The Principles for Effective Media Assistance
GFMD
On this page you will find a selection of the best quotes from the meeting.
“It's important to have a very broad-based approach to understanding of media. But what we are wanting to support and wanting to sustain [with these principles] is independent public [interest] news media, an emphasis must be placed on that.” - Zoe Titus, Director of Namibia Media Trust & chair of GFMD

Participatory programme design and ownership

“We cannot promote a cut and paste approach to media development. An important principle, therefore, is that local needs, cultures, the size and the level of development of the market are factors that need to be taken into consideration.” - Director of Namibia Media Trust & chair of GFMD Zoe Titus.
“I think one of the most important things when it comes to our region is to realise that local and regional media development organisations have now developed enough expertise, enough knowledge on the ground of the political and legal intricacies, [...] that their voice must be heard early on during the program design phase”. - Ayman Mhanna, Executive Director of Skeyes
Participatory program design can lead to local ownership and true knowledge of local needs but Mhanna warned that not taking into account the perspectives of national partners was a major problem: “Very often, programs arrive in our region ready-made with very little understanding of what is happening locally” or on the differences between countries across the region.
Not working with local organisations is sometimes seen as “an indication that donors and international partners have themselves failed after 20 years of engaging with us on a daily basis. No, you have not failed, you have worked with local organisations in Lebanon, in Tunisia, in Iraq, in Morocco that are now credible partners who can engage at the level of program design.”

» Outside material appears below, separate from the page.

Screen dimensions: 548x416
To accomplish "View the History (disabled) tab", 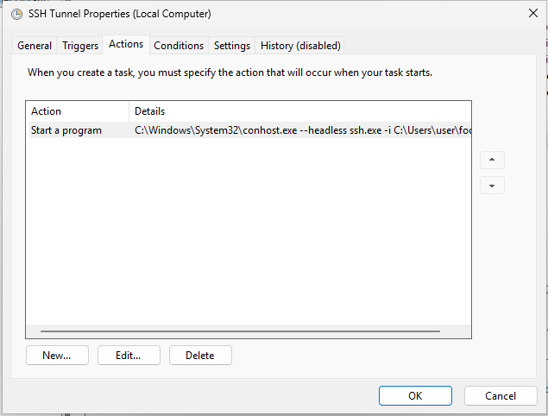I will [300, 46].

“Focus on the causes not the consequences” of the struggle for independent media to be sustainable

“Only rarely do donors actually want to look into the causes of the [the struggle for independent media to be viable and sustainable], and how to fix the market. [...] we need to take into account this bigger context where media operates and to create actually some kind of enabling environment for media to be sustainable [...] I'm not really against sustainability. That's also our goal, but we also really need to be careful and realistic.” - Marija Ristic (BIRN)
Reflecting on the consequences of using a narrow frame to understand ‘sustainability’ and design support, Ristic said that “it's not enough to give money to develop the perfect business model on paper, if then, after the donor leaves, we cannot attract advertising or someone can buy that media outlet” and undo that investment through the process of media capture.

Be realistic about long term v short term goals

“Do we have long term goals? Or do we have short term goals? If we have long term goals, [...] then obviously we have to have long term strategic projects, partnerships that last for many years.” - Marija Ristic (BIRN)
“It's also okay to have a short term project. But then these short term projects need to have short term goals like do we want to create, for example, high quality journalism, or do we want to create skills training or something like that. But then we cannot say that with these trainings, we want to fix the market, because these two things cannot be necessarily connected or lead to each other.” - Marija Ristic (BIRN)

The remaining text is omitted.